Cela part d’un bon sentiment mais on trouve chez tous les guides disséminés au long du parcours ce travers de nous annoncer des distances qui s’avèrent dans la réalité beaucoup plus longues. Par exemple, vers les derniers 2 kilomètres un bénévole nous encourage : « Allez plus que 500 mètres ! » Qu’ils étaient longs ces 500 mètres.
A la sortie d’une sente forestière nous tombons sur un chemin plus large qui monte suivant une longue côte sur près de 1 kilomètre. Elle est longue, elle use cette partie finale. En haut nous sommes dirigés sur la gauche vers la dernière descente avant Lévignac.

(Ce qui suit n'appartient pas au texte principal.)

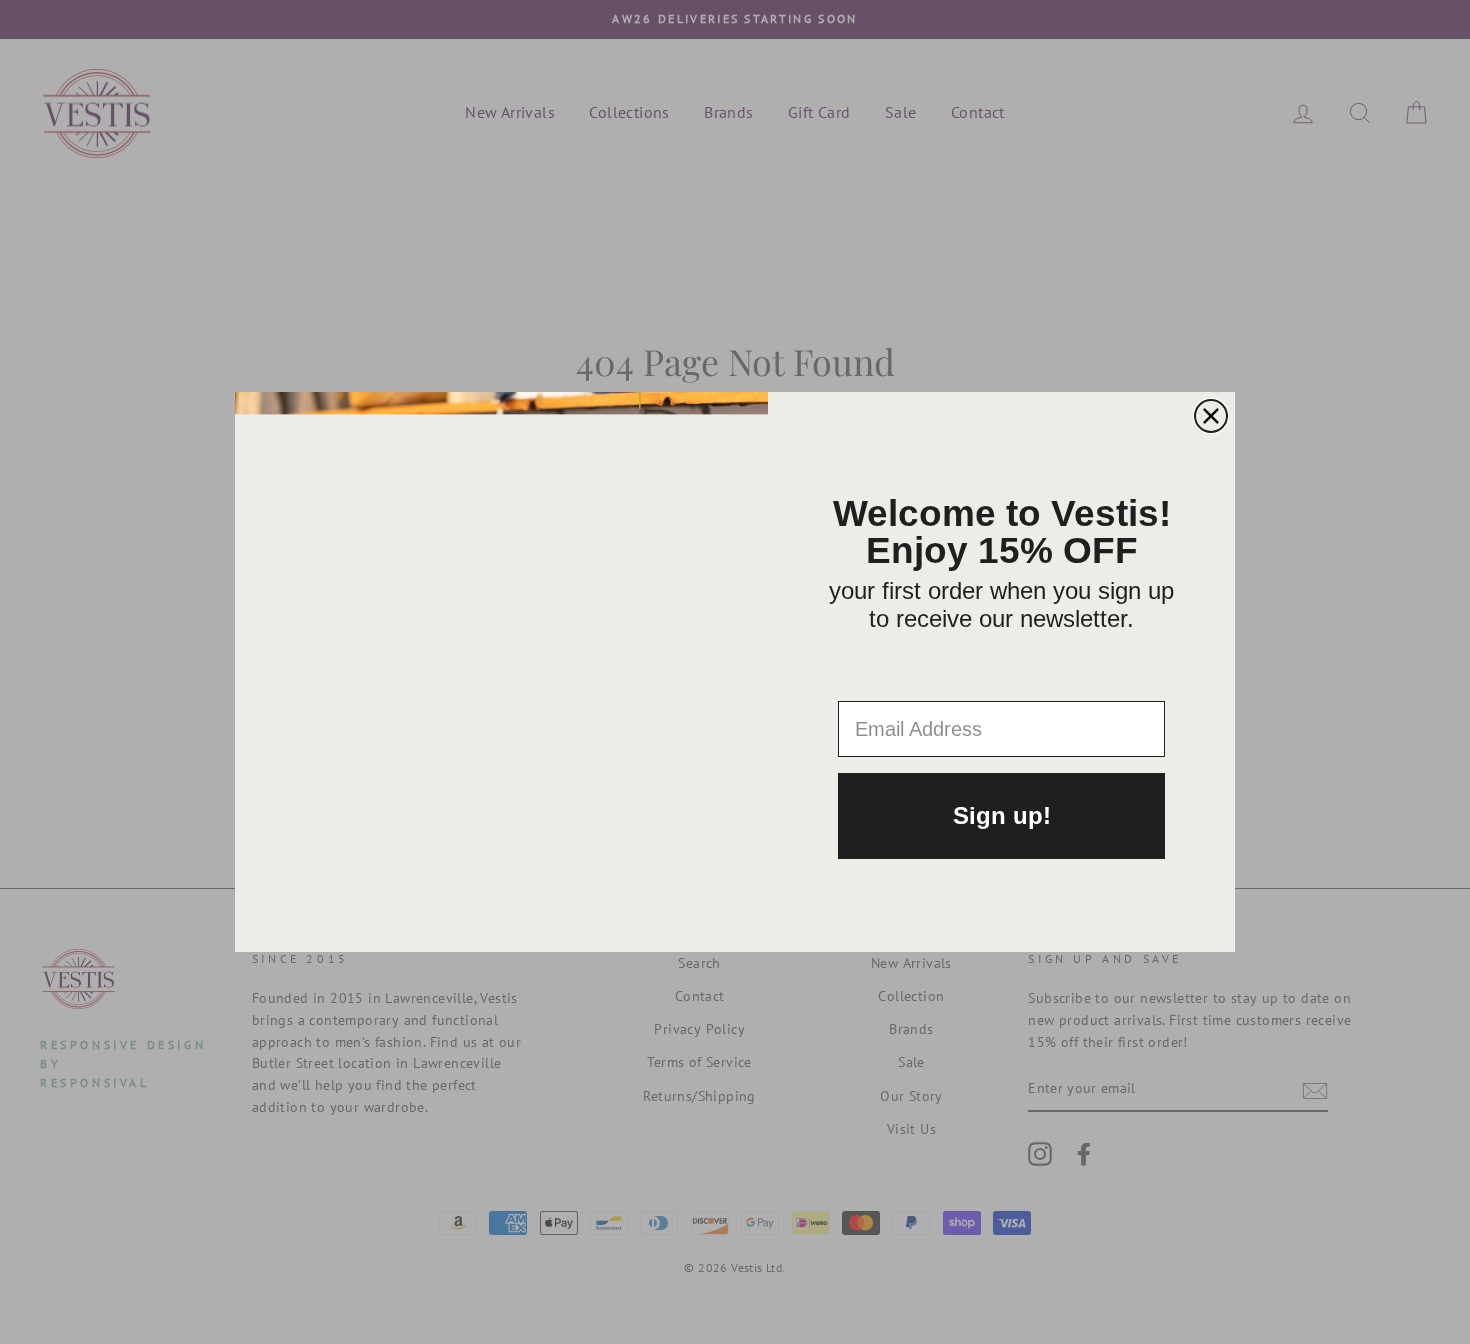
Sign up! (1002, 815)
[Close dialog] (1211, 416)
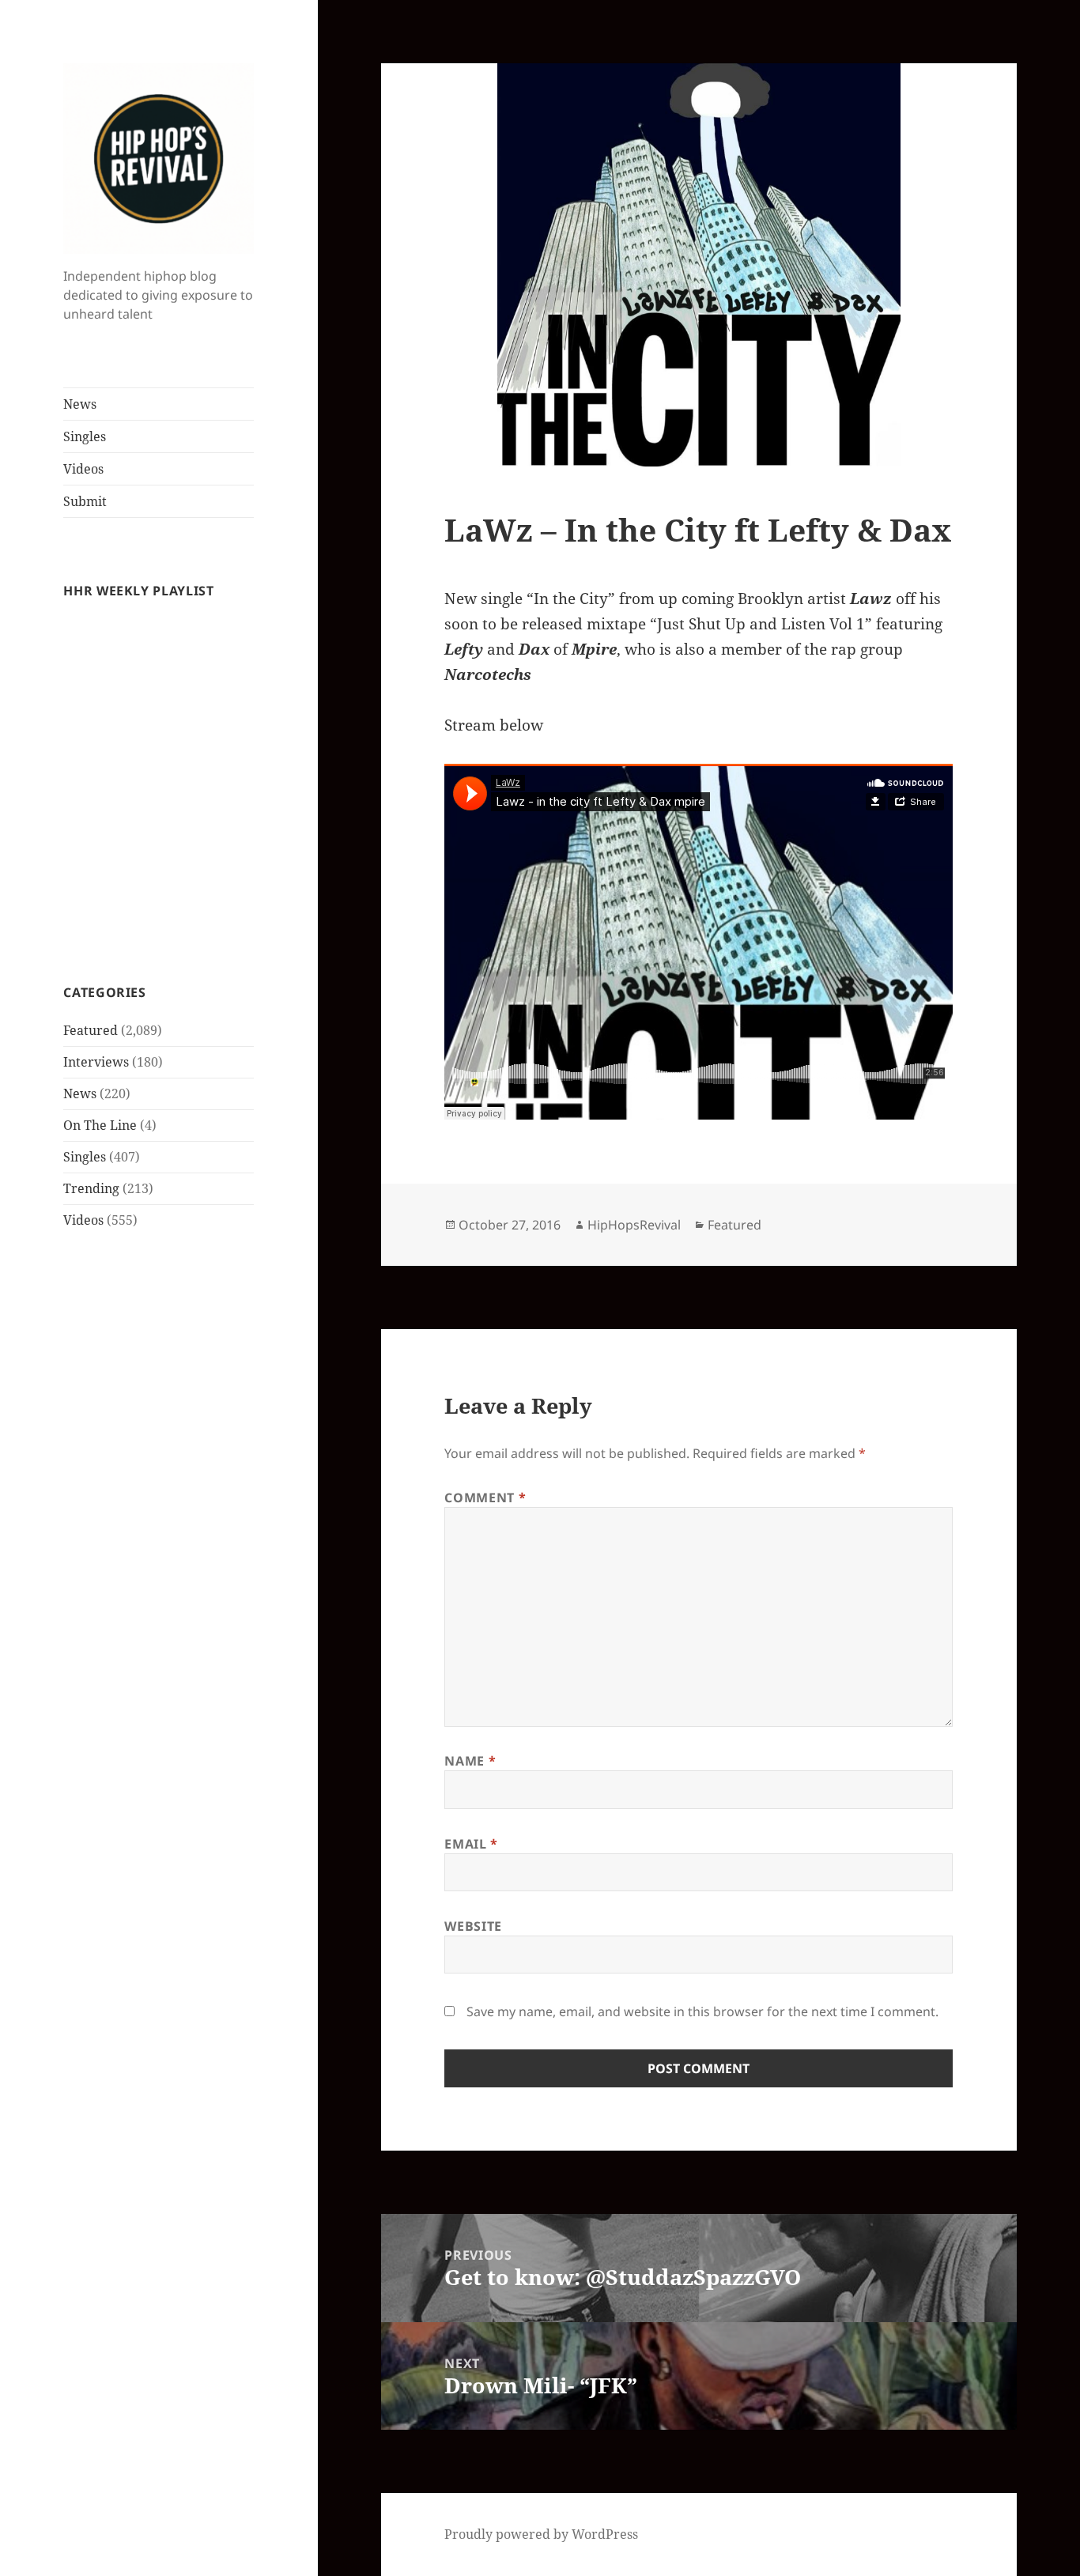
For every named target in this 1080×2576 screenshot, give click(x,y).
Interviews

C’est une étroite bordure de champ délimitée par deux fils, sur la gauche un champ cultivé où l’on ne doit par courir et sur la droite un magnifique chemin où l’on pourrait facilement et sans dommage évoluer mais que visiblement le propriétaire ne veut pas prêter. Entre les deux 1 mètre de boue, collante, profonde, où l’on déchausse facilement. On pénètre ensuite dans une dernière monotrace forestière qui débouche sur un large chemin. On peut à nouveau courir librement. Un lampadaire au loin, une route goudronnée, une dernière traversée de village un peu tortueuse et le sas d’arrivée. Enregistrement des puces. C’est la joie. Je suis heureux. Je l’ai fait et pas le dernier. Une bonne odeur de saucisse grillée et une bière bienvenue. Mais avant nous avons appris la leçon. On marche rapidement vers la voiture sans pause pour se changer immédiatement. Ensuite nous remontons jusqu’à la salle des fêtes pour le casse-croûte tardif.
Un beau trail nocturne où toutes les difficultés sont réunies pour un maximum de plaisir. L’organisation est toujours au mieux et le tee-shirt cette année est sublime. Mon classement ? 413ème sur 445 coureurs dans les temps. Mais est-ce important?